### Activity
The entries below contain a line with "The image size is (461, 1000)." and a line with "Open the Mark". Quote exactly those two lines and all lines between them.

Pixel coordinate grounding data

· · · ·

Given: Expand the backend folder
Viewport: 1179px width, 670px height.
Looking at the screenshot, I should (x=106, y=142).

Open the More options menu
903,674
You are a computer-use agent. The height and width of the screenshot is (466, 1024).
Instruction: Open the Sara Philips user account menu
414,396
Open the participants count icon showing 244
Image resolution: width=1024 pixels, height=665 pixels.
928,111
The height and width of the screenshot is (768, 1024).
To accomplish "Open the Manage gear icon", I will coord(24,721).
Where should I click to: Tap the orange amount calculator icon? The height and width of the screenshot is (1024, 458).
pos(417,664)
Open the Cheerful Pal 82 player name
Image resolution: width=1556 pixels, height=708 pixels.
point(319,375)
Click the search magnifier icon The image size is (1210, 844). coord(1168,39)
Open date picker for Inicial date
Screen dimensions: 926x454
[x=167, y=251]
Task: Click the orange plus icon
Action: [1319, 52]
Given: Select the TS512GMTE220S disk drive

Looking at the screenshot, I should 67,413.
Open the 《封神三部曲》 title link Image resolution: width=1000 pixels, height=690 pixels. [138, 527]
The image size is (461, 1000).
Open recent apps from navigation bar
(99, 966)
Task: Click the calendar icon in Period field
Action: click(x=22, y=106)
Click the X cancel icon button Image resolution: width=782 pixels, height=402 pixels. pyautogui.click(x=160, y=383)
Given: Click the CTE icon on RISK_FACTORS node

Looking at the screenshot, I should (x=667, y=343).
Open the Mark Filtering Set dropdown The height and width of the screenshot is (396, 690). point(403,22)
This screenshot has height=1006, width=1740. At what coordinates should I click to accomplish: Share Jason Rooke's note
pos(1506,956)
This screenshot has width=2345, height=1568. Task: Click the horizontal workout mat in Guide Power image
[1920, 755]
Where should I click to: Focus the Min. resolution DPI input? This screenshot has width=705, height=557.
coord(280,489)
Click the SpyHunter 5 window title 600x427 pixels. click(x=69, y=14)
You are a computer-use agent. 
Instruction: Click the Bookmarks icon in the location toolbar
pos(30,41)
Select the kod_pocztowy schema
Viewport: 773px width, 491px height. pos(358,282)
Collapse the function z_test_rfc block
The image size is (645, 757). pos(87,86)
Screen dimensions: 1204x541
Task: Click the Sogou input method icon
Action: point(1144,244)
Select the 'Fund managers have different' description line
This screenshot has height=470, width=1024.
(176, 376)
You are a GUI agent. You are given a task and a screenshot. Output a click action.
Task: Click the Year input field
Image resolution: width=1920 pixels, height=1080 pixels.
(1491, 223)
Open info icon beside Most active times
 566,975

· · · ·

### Final answer
The image size is (461, 1000).
Open recent apps from navigation bar
(99, 966)
Task: Click the calendar icon in Period field
Action: click(x=22, y=106)
Click the X cancel icon button Image resolution: width=782 pixels, height=402 pixels. pyautogui.click(x=160, y=383)
Given: Click the CTE icon on RISK_FACTORS node

Looking at the screenshot, I should (x=667, y=343).
Open the Mark Filtering Set dropdown The height and width of the screenshot is (396, 690). point(403,22)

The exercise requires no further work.